**RECORDS:**
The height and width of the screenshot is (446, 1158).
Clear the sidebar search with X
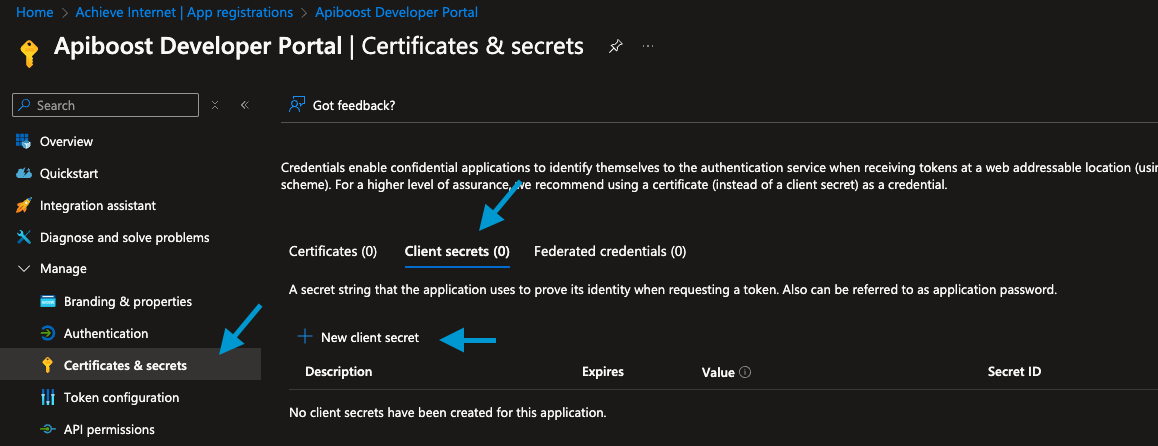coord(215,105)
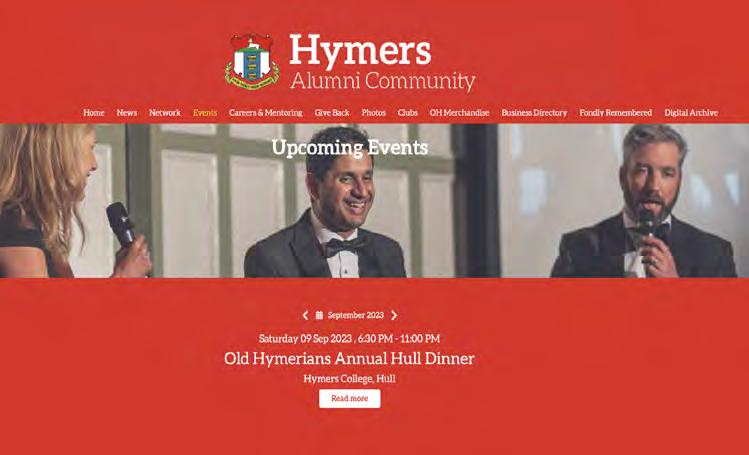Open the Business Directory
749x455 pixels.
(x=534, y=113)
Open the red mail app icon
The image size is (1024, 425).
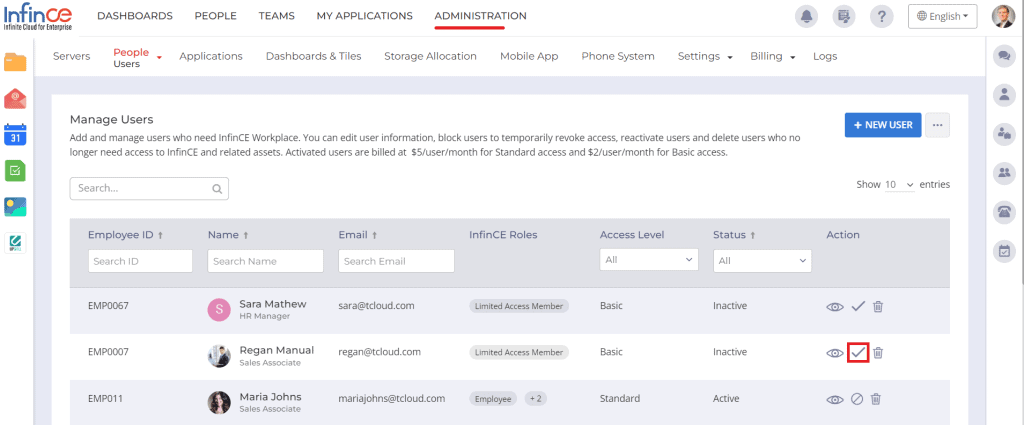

--

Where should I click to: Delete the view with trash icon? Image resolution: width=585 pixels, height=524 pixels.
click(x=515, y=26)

**TASK TO CARRY OUT:** Please copy the lines above exactly, starting at the line that holds "Clear the sidebar search with X" and ending at the line that holds "The image size is (1024, 425)."; include both, but no pictures.

**ANSWER FOR THE TASK:**
Clear the sidebar search with X
coord(215,105)
Open the Business Directory
749x455 pixels.
(x=534, y=113)
Open the red mail app icon
The image size is (1024, 425).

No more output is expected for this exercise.